• [To be done]: Copy everything from the line containing "Where should I click to: Click into" down to the line containing "coord(468,242)", switching "Database name" to "Username" and leaving all else unchanged. Leave the pictures out of your answer.

(Entries from a data collection)
========

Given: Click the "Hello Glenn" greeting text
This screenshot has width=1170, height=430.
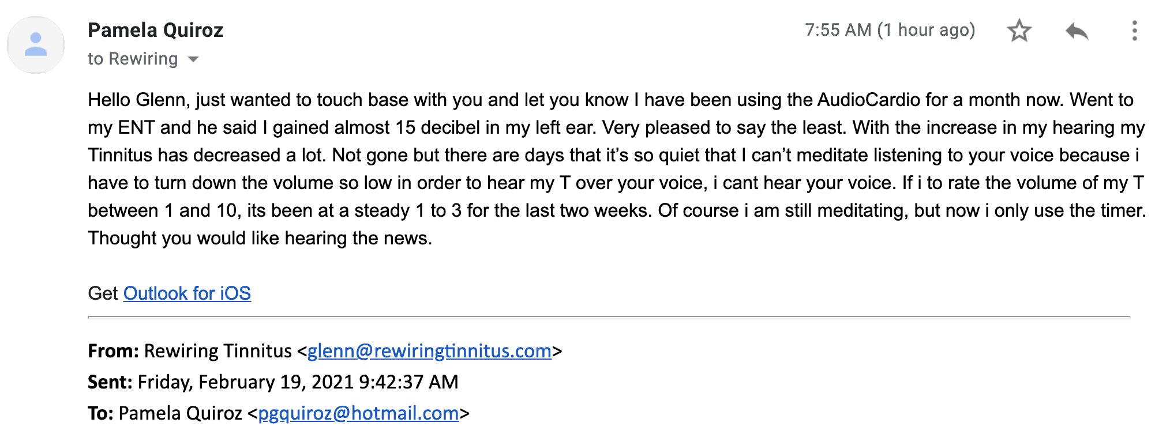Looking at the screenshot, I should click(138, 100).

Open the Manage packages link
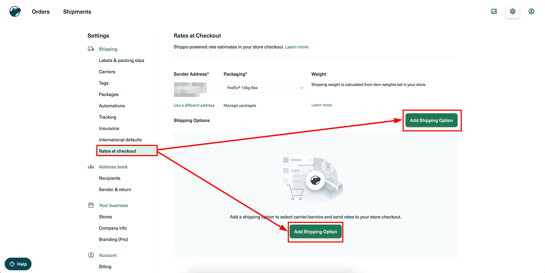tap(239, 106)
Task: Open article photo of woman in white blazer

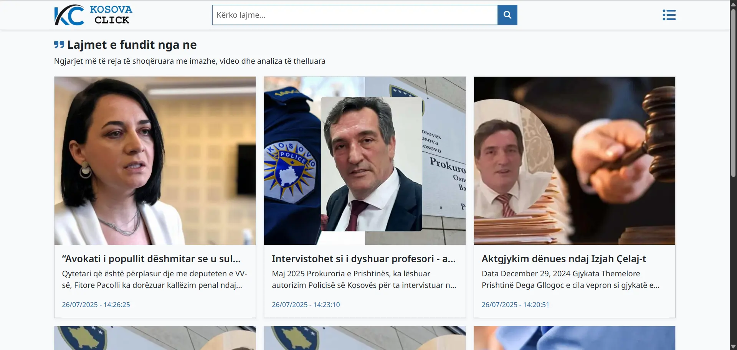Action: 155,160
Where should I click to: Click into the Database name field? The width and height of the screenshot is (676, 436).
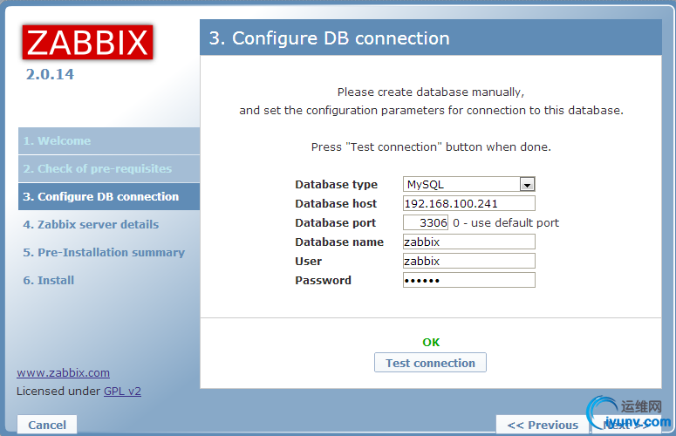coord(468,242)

========

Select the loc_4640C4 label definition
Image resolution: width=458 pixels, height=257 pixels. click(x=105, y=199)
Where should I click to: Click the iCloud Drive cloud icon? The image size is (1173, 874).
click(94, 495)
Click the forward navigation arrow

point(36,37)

========

• [Output]:
Where should I click to: Click into the Username field? The width and height of the screenshot is (676, 436).
coord(468,242)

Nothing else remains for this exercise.